If Tabby mountain is included definitely check up that way. My sister had a nice encounter with a group of 4 of them when she walked down through some quakies hoping to scare some deer up towards us and instead ended up hugging a tree right off the game trail as they all ran past. Luckily she wasn't hurt but it scared her pretty good.


----------



## Dahlmer (Sep 12, 2007)

wrightjerry said:


> Thanks everyone for the input so far!
> 
> 7MM...Unfortunately, the Northern boundary for the Wasatch Moose Tag is Parleys. We have come across some bulls up there above Mt. Dell while hunting the extended but he can only hunt South of I-80. We have seen some bulls in Lamb's and on the faces South of the highway so we'll do some looking there.
> 
> Thanks again and keep the info coming!


This!

I would keep a watch in Lamb's and above the shooting range in Parley's accross from Mountain Dell.

My dad had the East Canyon tag last year and I would find cows and water and sit on it.

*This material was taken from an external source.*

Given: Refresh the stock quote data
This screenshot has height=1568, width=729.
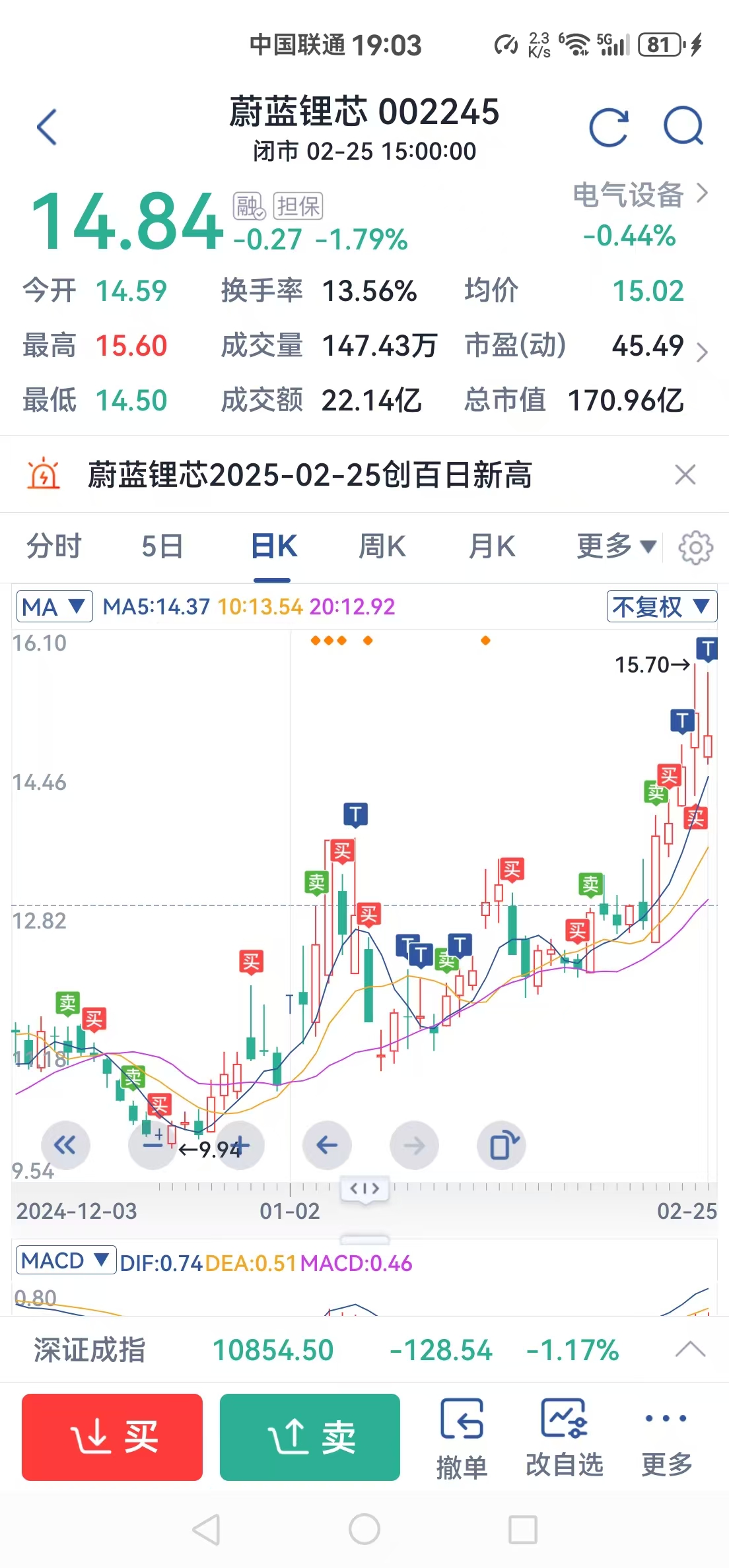Looking at the screenshot, I should [608, 127].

Once the rut starts the bulls start moving all over the place checking cows. We saw the bull my dad killed opening morning several miles from where he killed it. He was hanging with a cow that wouldn't leave his side even after he expired.


----------



## wrightjerry (Feb 23, 2016)

Well...we're covering the country but not turning much up. This unit is huge! We have found a few bulls and caught a couple on trail cams, but nothing yet that we'd consider shooters. There's still a few weeks before the opener so we're hoping to stumble on some more before then.

Any bowhunters out there run across any? If so, and you don't mind sharing, we'd love to hear from you. We've been humbled a little by the process so far and are realizing we need all the help we can get.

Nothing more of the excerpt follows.